In other words, oversubscribing is standard practice. Any DSLAM that has more customers provisioned than total uplink capacity could experience congestion, making it completely irrelevant if you have a dedicated link of 50mbps, you won't see those speeds if that node is congested. They are getting better at this, congestion issues are thankfully becoming less common than on legacy networks - but the whole "woohoo, DSL so dedicated pipe" argument pretty much completely falls apart. In reality, the service delivered is just as "shared" as anything else. It's all about how you've provisioned your customers vs the available capacity. Cable is a "shared" line, if you want to think of it that way, and yet I have never ever experienced any congestion issues with my cable connection here. Simply put, this isn't a congested area. A given area could be oversubscribed/congested regardless of last mile tech used. 🙂

I will say that it's definitely true "higher" speeds can be problematic with poor inside wiring, but that doesn't mean you can't have a good stable 50 or 100mbps line. If your inside wiring sucks, then fix it. If you can't.. well then yeah, you're screwed. But IMO, the tech is pretty cool. think about it... not so long ago, it was impossible to have anything faster than 56kbps on that same copper wire. 😉 they keep pushing the envelope as to what is possible over that very same copper wire, which i think is awesome. at some point physics will limit how far that can go , but just being able to provide 100mbps+ over that same wire is already pretty amazing, and we still have quite a long way to go before the average user will ever make use of such capacity.

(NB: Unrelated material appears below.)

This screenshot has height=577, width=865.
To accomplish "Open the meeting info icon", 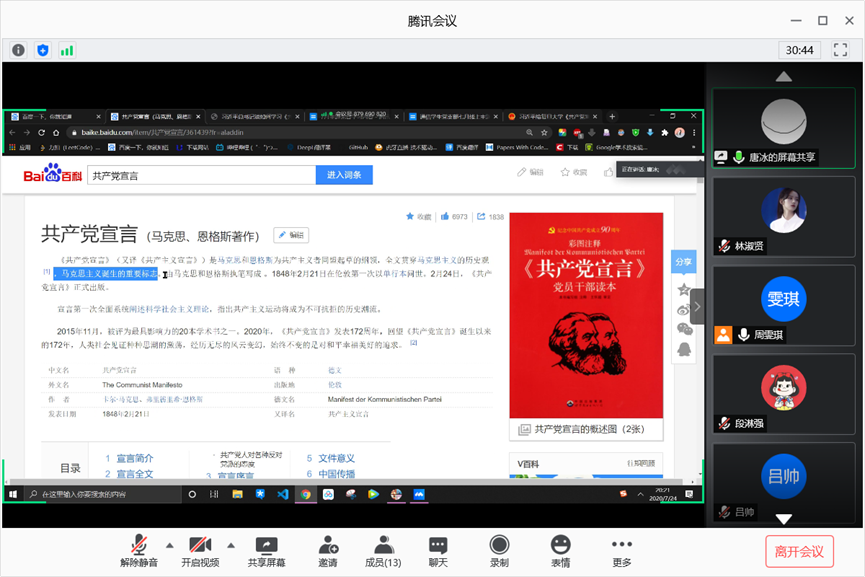I will point(18,49).
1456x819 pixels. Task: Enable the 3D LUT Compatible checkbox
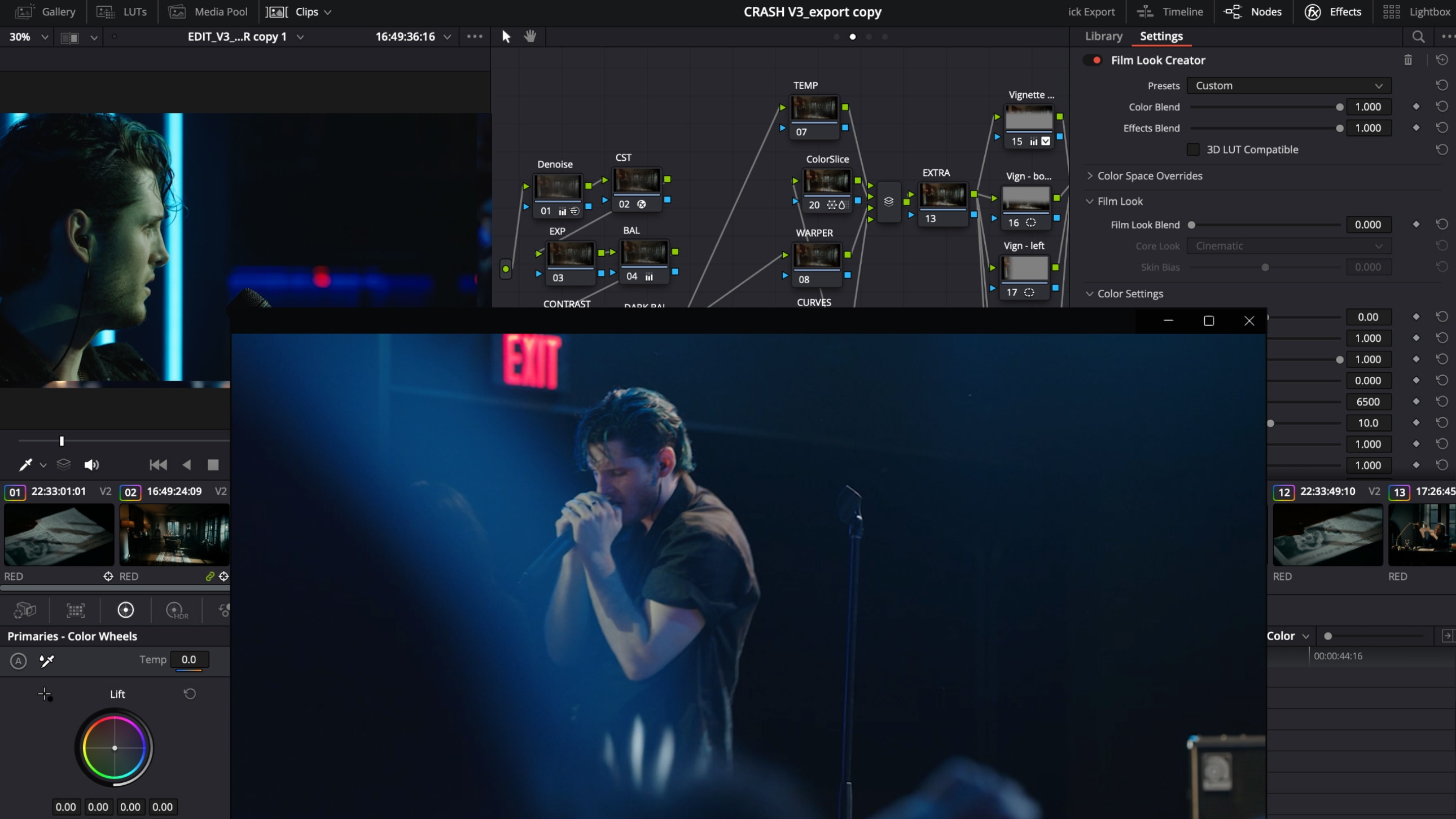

This isn't always the case. Point in fact, BellSouth had to deploy more remote DSL terminals well outside the nearest Central Office because of the number of SLC96's in the field. The remote DSLAM, sitting beside the SLC96, would co-terminate the copper, but the network-sode of the remote DSLAM was fed by something else (DS3/OC3 or a combination therein {DS3OC3}).

But it should be kept known that BellSouth went beyond SBC in terms of wired-distances in qualifying customers. SBC had a hard sto at 15K feet and BellSouth had a hard at 21K, and soft at 18K. Of course now that SBC bought BellSouth (and changed their name to AT&T) there is no telling what the practice is as I've been told by my wireline peers that no new infrastructure is going on old POTS.
 
I'll never have anything but copper wire in my 70s subdivision in a smaller town. Hope this happens one day.